Welcome In The Autumn

by Teresa Jennings

If you could express the beauty of autumn through music, surely it would be in a song like this. Gentle, lovely, and peaceful, it has a flowing ease about it that might just make you want to pause and notice the world around you. It has a hint of a bittersweet quality to it as well which is suggested in the poetry of the lyrics. The sweetness comes from the beauty, the bitterness in the all-too-fleeting brevity of it.

This is probably a bit deep for some of your students, but older ones may be at a point in their development where philosophical thoughts are starting to form. If you can take the time to open a discussion about time passing, seasons, even the cycle of life and death as it applies to nature, this would be a good stepping stone.
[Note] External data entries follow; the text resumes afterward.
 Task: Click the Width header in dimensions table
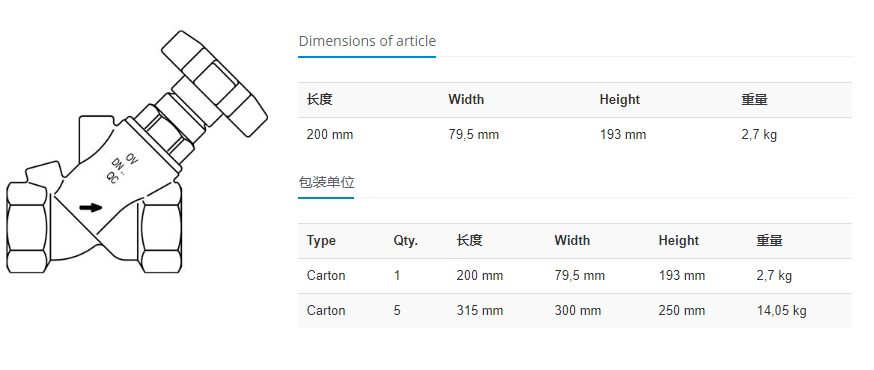[x=466, y=100]
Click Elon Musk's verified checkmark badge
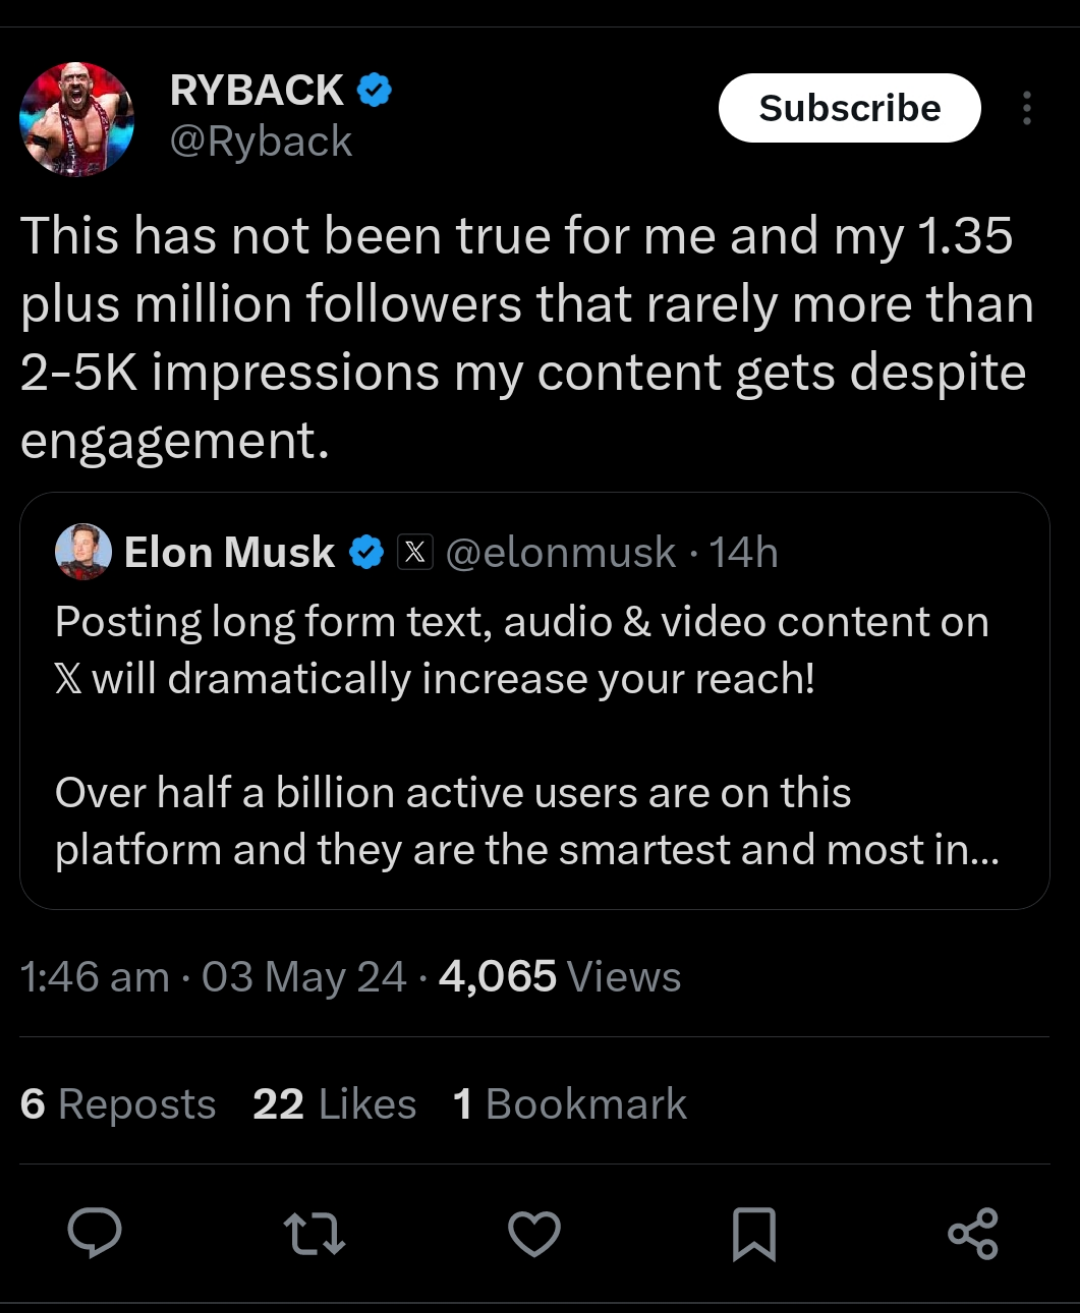The image size is (1080, 1313). coord(367,552)
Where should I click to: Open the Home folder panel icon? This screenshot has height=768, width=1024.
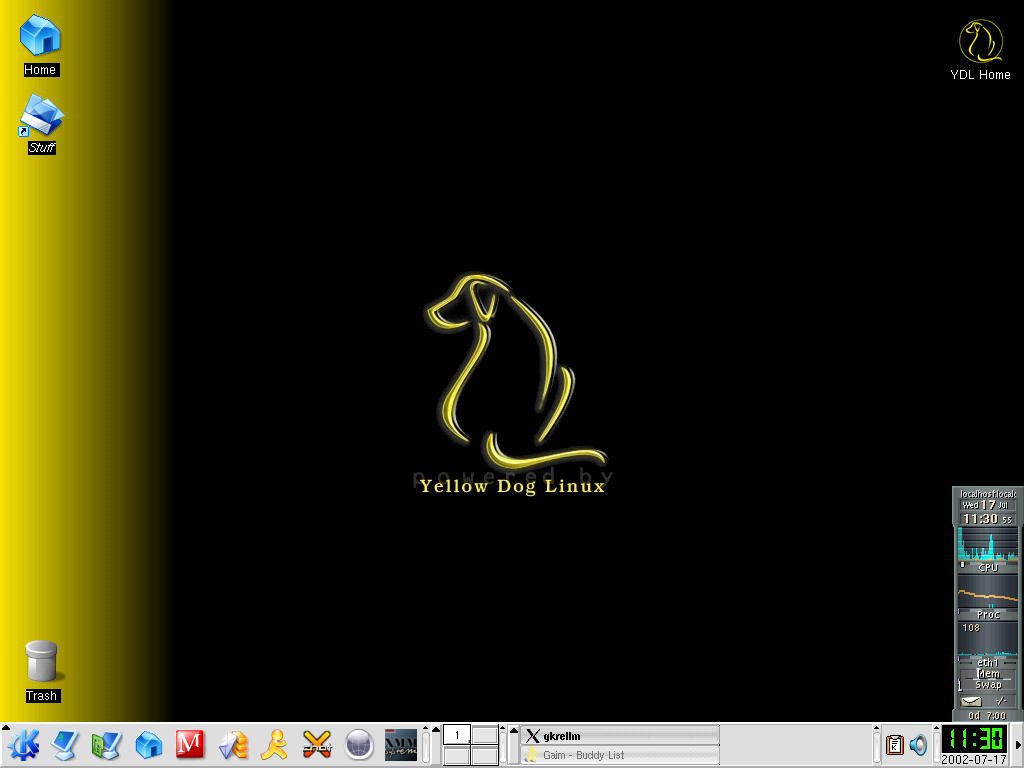[x=148, y=744]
This is also a good tune for older students if you use both parts. Part 2 is optional, but it makes for a nice duet if you choose to use it. It's a lower part, so alto voices would be appropriate. We have isolated both parts for rehearsal purposes and put them on our web site for free access. (See the box on page 77 for details.) If you'd rather keep it simpler and more attainable by younger students, you can certainly use it as a unison piece as well. While the song is easy enough, you can get as carried away as you choose with making it a choral piece and focusing on breath support, dynamics, attacks and releases, and so on.

On the recording you will hear a solo flute at the beginning and ending of the piece. The flute part is notated on the piano/vocal so that you can use your own solo flutist if you wish to do it live. You can substitute other instruments as well, adapting the line as needed. For example, a clarinet would play it down an octave and transpose it up a step.

The piano part is quite playable, even by less advanced players. But the orchestration on the recording is very nice and worth consideration for performances.

Text is taken from Music K-8 magazine.